It’s hard to stop watching cable news. Trump sues a former porn star, Stormy Daniels for $20m for saying they had an affair. Three other porn stars claim they were involved with Trump. No! Wait! Six more women are ready to come forward. Stormy Daniels promises a tell-all TV interview. Felix Sater – the former mobster who was Trump’s business partner – actually does his version of a tell-all TV interview.
Then, like a manic episode of The Apprentice, come a series of headlines about firings. Trump will fire his National Security Advisor. No! Wait! McMaster survives. At least until next week. Trump’s Secretary of State is fired in a phone call as he – the Secretary of State –sits on the toilet. ‘Tillerson canned on the can.’ Andrew McCabe, deputy director of the FBI, is fired — and just two days before he retires, so he can’t get his pension.
This was – I do not exaggerate — a typical news day from Trump’s White House. In this ridiculous list, an FBI bureaucrat’s pension seems hardly worth mentioning. But the next day, with Stormy and Felix and Rex and H.R. to choose from, the Washington Post made McCabe their front page lead — and with good reason. Trump tweeted that McCabe’s sacking was ‘a great day for the hard working men and women of the FBI’. A good number of those men and women will see the pension move as a spiteful act – and will work all the harder…to bring Trump down.
Trump is at war with the FBI. The conflict came out into the open with his sacking of James Comey as director. Trump’s beef was that the FBI had ‘tapped his phones’ and investigated a ‘phoney Russia conspiracy’. He wanted Comey to make the whole thing go away. Other presidents have wanted to belly up against the FBI. None have dared. This is another way that Trump is ‘a revolutionary figure,’ in the nation’s politics, as one Washington insider put it to me.
As well as ‘a great day for the hard working men and women of the FBI,’ Trump also called McCabe’s sacking ‘a great day for Democracy.’ His tweet went on: ‘Sanctimonious James Comey was his boss and made McCabe look like a choirboy.’ McCabe was one of three senior FBI officials that Comey told about his private Oval Office exchanges with Trump. Comey says Trump asked him to stop investigating the National Security Advisor at the time, Mike Flynn: ‘He is a good guy. I hope you can let this go.’ In other words, McCabe would be a key witness if the special counsel, Robert Mueller, tries to make a case against the President for obstruction of justice.

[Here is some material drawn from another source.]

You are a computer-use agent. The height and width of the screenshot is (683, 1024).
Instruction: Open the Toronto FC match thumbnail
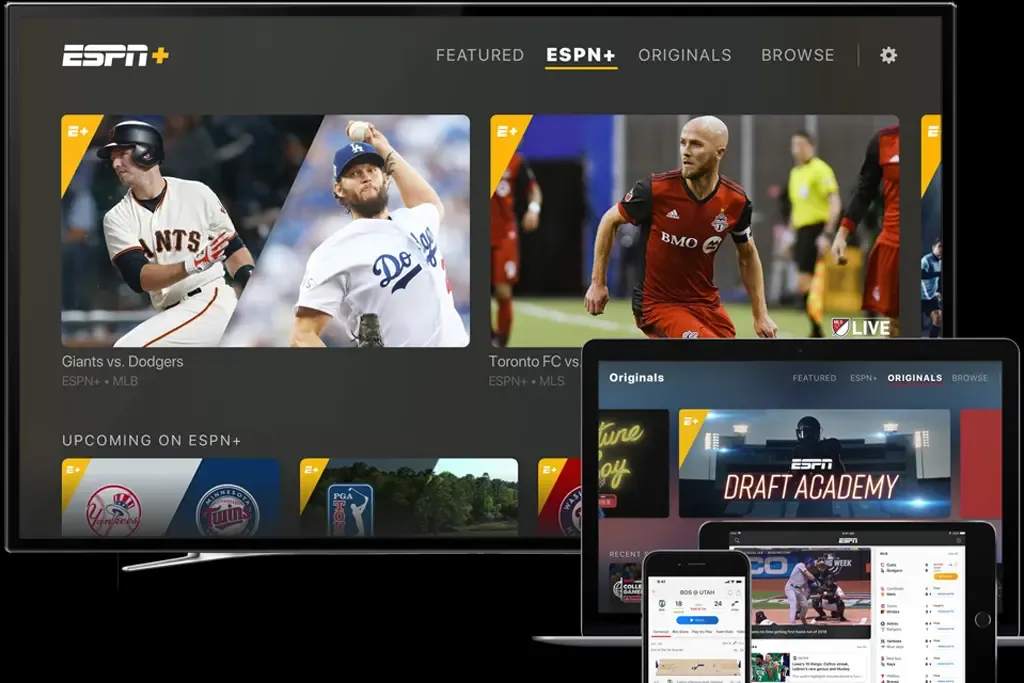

The President’s supporters say McCabe’s sacking was dictated by the facts. There was a critical report from the FBI Inspector General. That led Trump’s attorney general, Jeff Sessions, to say McCabe had ‘lacked candor’ when questioned under oath about his contacts with journalists during the election campaign. ‘The FBI expects every employee to adhere to the highest standards of honesty, integrity, and accountability.’
In the midst of all this, an ally of President Trump’s pointed me to a Washington Post story of three weeks ago. It said that officials from four countries had been taped discussing how to manipulate Jared Kushner, the president’s counsellor and son-in-law. This leak could only have come from someone senior at the FBI, said my informant, and it was unprecedented. These were not intercepts of Americans talking to foreign nationals but of foreign officials talking among themselves. To reveal so much of the US intelligence community’s methods and capabilities ‘they must really want to fuck Kushner’ [and by extension Trump].
So attacking McCabe’s credibility might be part of the President’s legal strategy. And if so, it might help Trump in a narrow way – but is a war with the FBI one that any president can win? America may be about to find out.